* **THE PROBLEM**
Copy the forum post about telling forward from reverse fastq files, everything from "Problem guessing what" down to "the reverse one.", but change "reverse" to "second".

* **PAGE EXCERPT**
━━━━━━━━

Problem guessing what fastq from paired-end rna-seq is forward and what is reverse
1
0
Entering edit mode
8.3 years ago
Emilio Marmol ▴ 180

Hi everyone, I have what seems a conceptual or a strange problem with some fastq I have just recieved.

Theoretically, I assumed that when recieven those fastq from a paired-end NGS analyisis from small-RNA fraction, there would be some kind of identification in both pairs of fastqs for each sample, identificating which of them is the forward one and which is the reverse one.

━━━━━━━━

* **THE DATA**
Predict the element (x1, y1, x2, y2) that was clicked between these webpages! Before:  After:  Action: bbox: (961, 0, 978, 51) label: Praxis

━━━━━━━━

* **YOUR SOLUTION**
Problem guessing what fastq from paired-end rna-seq is forward and what is second
1
0
Entering edit mode
8.3 years ago
Emilio Marmol ▴ 180

Hi everyone, I have what seems a conceptual or a strange problem with some fastq I have just recieved.

Theoretically, I assumed that when recieven those fastq from a paired-end NGS analyisis from small-RNA fraction, there would be some kind of identification in both pairs of fastqs for each sample, identificating which of them is the forward one and which is the second one.